# Measles Infection Dose Responses: Insights from Mathematical Modeling

**Authors:** Anet J. N. Anelone, Hannah E. Clapham

PMC · DOI: 10.1007/s11538-024-01305-0 · Bulletin of Mathematical Biology · 2024-06-09

## TL;DR

This study uses mathematical modeling to show how different doses of the measles virus affect infection progression and immune response in monkeys.

## Contribution

The study introduces a new mathematical model to explain how higher measles infection doses lead to earlier immune responses and similar peak viral levels.

## Key findings

- Higher measles infection doses lead to earlier peaks in viremia but similar peak magnitudes.
- Early immune response activation correlates with higher initial viral loads and faster viral clearance.
- Virus-host interactions and immune efficiency determine measles progression and outcomes.

## Abstract

How viral infections develop can change based on the number of viruses initially entering the body. The understanding of the impacts of infection doses remains incomplete, in part due to challenging constraints, and a lack of research. Gaining more insights is crucial regarding the measles virus (MV). The higher the MV infection dose, the earlier the peak of acute viremia, but the magnitude of the peak viremia remains almost constant. Measles is highly contagious, causes immunosuppression such as lymphopenia, and contributes substantially to childhood morbidity and mortality.

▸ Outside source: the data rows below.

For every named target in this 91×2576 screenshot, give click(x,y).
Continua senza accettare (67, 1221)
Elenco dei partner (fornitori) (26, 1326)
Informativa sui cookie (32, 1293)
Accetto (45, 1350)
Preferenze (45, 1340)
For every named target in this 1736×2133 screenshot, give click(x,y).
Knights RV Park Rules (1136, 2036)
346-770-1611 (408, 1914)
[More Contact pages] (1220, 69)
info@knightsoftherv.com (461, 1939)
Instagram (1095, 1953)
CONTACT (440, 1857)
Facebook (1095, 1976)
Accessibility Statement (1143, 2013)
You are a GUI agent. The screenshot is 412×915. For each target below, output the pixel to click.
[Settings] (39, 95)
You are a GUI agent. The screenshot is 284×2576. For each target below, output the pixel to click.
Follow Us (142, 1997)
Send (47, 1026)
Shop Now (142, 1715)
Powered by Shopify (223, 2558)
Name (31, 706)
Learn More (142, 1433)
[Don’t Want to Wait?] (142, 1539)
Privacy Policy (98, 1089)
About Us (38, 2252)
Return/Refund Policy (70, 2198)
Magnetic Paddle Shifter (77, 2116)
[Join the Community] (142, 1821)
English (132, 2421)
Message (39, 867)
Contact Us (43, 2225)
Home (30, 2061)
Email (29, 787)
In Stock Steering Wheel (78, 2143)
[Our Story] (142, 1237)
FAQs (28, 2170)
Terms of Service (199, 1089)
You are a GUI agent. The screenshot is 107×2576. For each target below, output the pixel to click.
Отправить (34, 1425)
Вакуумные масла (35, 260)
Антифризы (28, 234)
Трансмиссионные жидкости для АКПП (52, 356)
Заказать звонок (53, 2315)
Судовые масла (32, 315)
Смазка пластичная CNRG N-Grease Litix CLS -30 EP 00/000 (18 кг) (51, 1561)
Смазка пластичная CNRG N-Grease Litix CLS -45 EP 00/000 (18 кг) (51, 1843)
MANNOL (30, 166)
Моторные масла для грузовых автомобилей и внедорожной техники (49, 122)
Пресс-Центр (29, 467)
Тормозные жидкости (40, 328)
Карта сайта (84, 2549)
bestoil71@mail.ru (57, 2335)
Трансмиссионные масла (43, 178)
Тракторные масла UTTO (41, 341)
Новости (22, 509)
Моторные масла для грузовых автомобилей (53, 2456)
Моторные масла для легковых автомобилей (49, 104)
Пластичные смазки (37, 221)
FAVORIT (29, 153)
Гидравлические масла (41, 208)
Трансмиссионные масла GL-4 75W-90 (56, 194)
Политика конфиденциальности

This work investigated mechanisms underlying the observed wild-type measles infection dose responses in cynomolgus monkeys. We fitted longitudinal data on viremia using maximum likelihood estimation, and used the Akaike Information Criterion (AIC) to evaluate relevant biological hypotheses and their respective model parameterizations. The lowest AIC indicates a linear relationship between the infection dose, the initial viral load, and the initial number of activated MV-specific T cells. Early peak viremia is associated with high initial number of activated MV-specific T cells. Thus, when MV infection dose increases, the initial viremia and associated immune cell stimulation increase, and reduce the time it takes for T cell killing to be sufficient, thereby allowing dose-independent peaks for viremia, MV-specific T cells, and lymphocyte depletion. Together, these results suggest that the development of measles depends on virus-host interactions at the start and the efficiency of viral control by cellular immunity. These relationships are additional motivations for prevention, vaccination, and early treatment for measles.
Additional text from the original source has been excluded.